** ASSIGNMENT **
In your answer, print every record exactly as it is written.

** MATERIAL SUPPLIED **
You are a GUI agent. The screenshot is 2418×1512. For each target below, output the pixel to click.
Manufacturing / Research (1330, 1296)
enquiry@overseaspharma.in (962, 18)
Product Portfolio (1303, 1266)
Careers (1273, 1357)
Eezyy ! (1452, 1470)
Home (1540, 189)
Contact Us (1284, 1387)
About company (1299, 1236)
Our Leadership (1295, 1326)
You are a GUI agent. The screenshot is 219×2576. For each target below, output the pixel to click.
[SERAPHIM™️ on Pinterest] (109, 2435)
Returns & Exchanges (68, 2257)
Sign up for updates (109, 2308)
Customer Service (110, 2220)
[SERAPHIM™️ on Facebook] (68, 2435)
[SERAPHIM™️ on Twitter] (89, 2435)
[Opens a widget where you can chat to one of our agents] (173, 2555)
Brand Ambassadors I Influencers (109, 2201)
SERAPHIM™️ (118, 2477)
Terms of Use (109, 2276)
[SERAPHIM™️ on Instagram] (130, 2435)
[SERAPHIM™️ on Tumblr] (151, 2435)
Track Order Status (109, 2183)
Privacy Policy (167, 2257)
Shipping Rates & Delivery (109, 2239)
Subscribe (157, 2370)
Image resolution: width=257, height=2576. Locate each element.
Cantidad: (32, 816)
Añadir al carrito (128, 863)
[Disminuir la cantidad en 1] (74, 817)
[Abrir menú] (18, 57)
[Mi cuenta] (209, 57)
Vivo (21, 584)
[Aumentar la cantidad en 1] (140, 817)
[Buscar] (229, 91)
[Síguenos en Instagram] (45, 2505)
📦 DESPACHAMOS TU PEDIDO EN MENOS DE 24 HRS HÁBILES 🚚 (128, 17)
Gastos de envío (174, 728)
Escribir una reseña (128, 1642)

** TASK RESULT **
You are a GUI agent. The screenshot is 2418×1512. For each target below, output the pixel to click.
Manufacturing / Research (1330, 1296)
enquiry@overseaspharma.in (962, 18)
Product Portfolio (1303, 1266)
Careers (1273, 1357)
Eezyy ! (1452, 1470)
Home (1540, 189)
Contact Us (1284, 1387)
About company (1299, 1236)
Our Leadership (1295, 1326)
You are a GUI agent. The screenshot is 219×2576. For each target below, output the pixel to click.
[SERAPHIM™️ on Pinterest] (109, 2435)
Returns & Exchanges (68, 2257)
Sign up for updates (109, 2308)
Customer Service (110, 2220)
[SERAPHIM™️ on Facebook] (68, 2435)
[SERAPHIM™️ on Twitter] (89, 2435)
[Opens a widget where you can chat to one of our agents] (173, 2555)
Brand Ambassadors I Influencers (109, 2201)
SERAPHIM™️ (118, 2477)
Terms of Use (109, 2276)
[SERAPHIM™️ on Instagram] (130, 2435)
[SERAPHIM™️ on Tumblr] (151, 2435)
Track Order Status (109, 2183)
Privacy Policy (167, 2257)
Shipping Rates & Delivery (109, 2239)
Subscribe (157, 2370)
Image resolution: width=257, height=2576. Locate each element.
Cantidad: (32, 816)
Añadir al carrito (128, 863)
[Disminuir la cantidad en 1] (74, 817)
[Abrir menú] (18, 57)
[Mi cuenta] (209, 57)
Vivo (21, 584)
[Aumentar la cantidad en 1] (140, 817)
[Buscar] (229, 91)
[Síguenos en Instagram] (45, 2505)
📦 DESPACHAMOS TU PEDIDO EN MENOS DE 24 HRS HÁBILES 🚚 (128, 17)
Gastos de envío (174, 728)
Escribir una reseña (128, 1642)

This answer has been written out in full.